RECORDS PROVIDED -
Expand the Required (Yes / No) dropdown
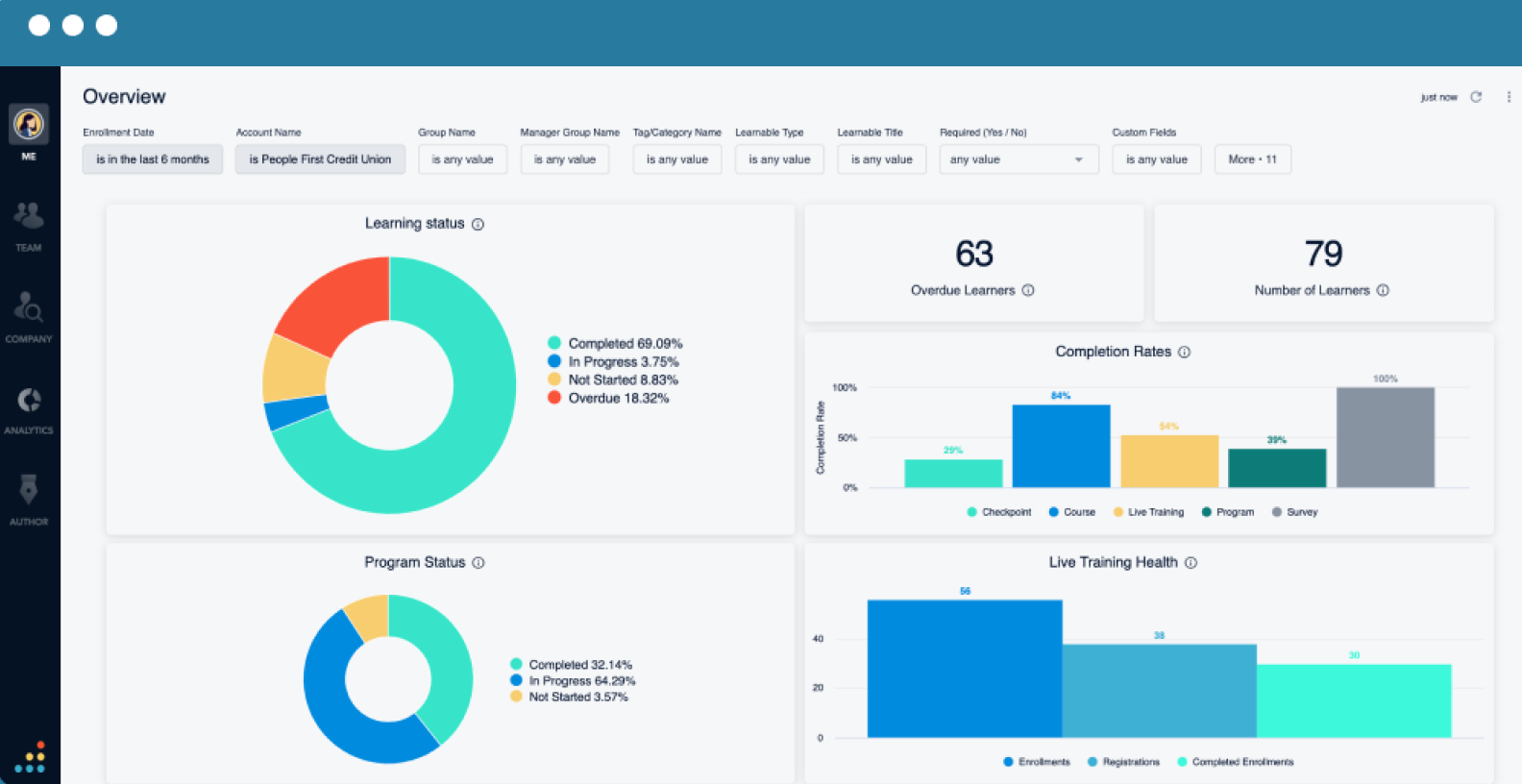This screenshot has width=1522, height=784. click(1018, 159)
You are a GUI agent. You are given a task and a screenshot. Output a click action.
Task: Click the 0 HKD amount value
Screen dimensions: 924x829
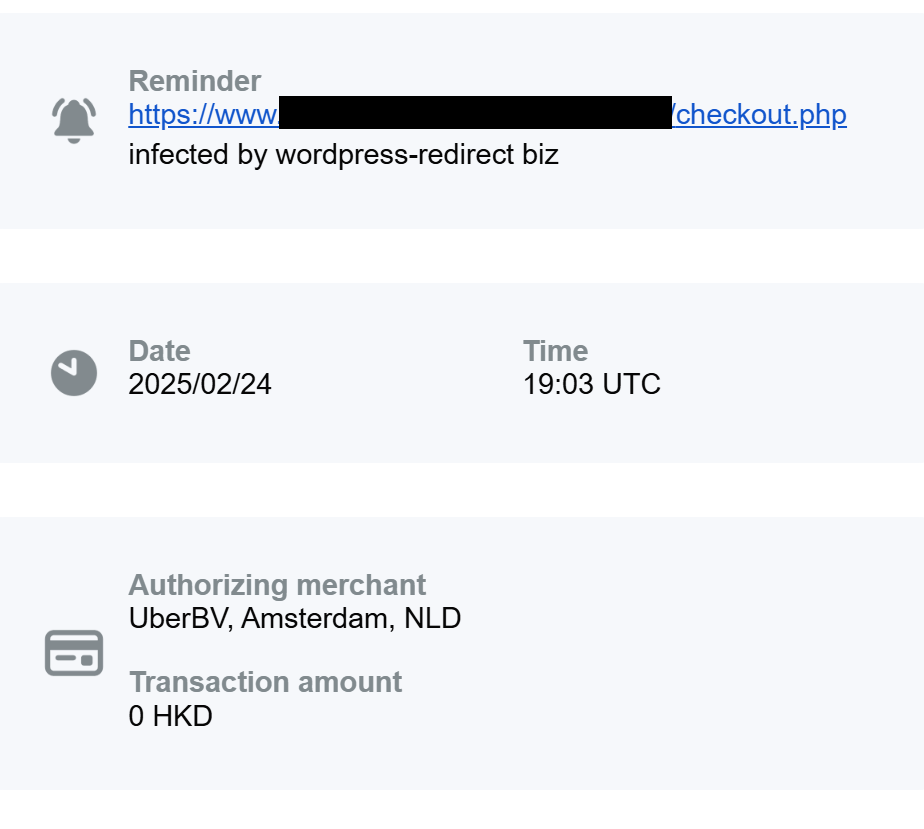tap(170, 715)
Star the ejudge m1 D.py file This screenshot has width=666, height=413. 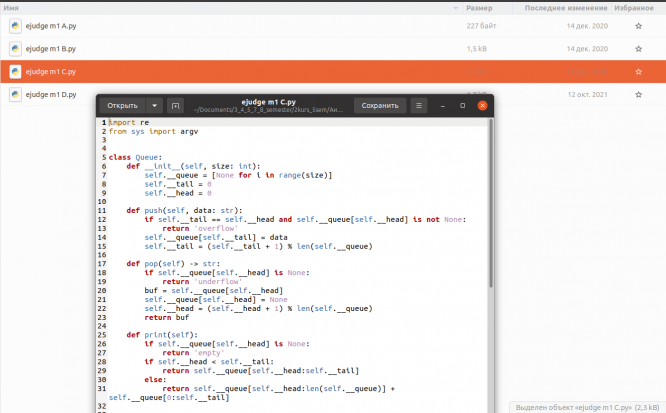tap(639, 94)
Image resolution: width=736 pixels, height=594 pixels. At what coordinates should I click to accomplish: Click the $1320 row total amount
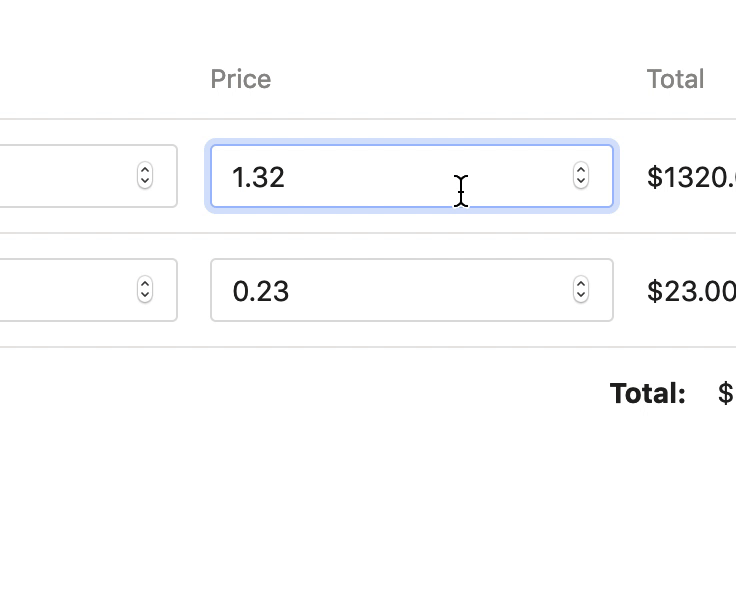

EXERCISE -
Where "amount" occurs in a line of the data above, count that line. Give the final count and no other words.

SOLUTION FOR THIS TASK -
2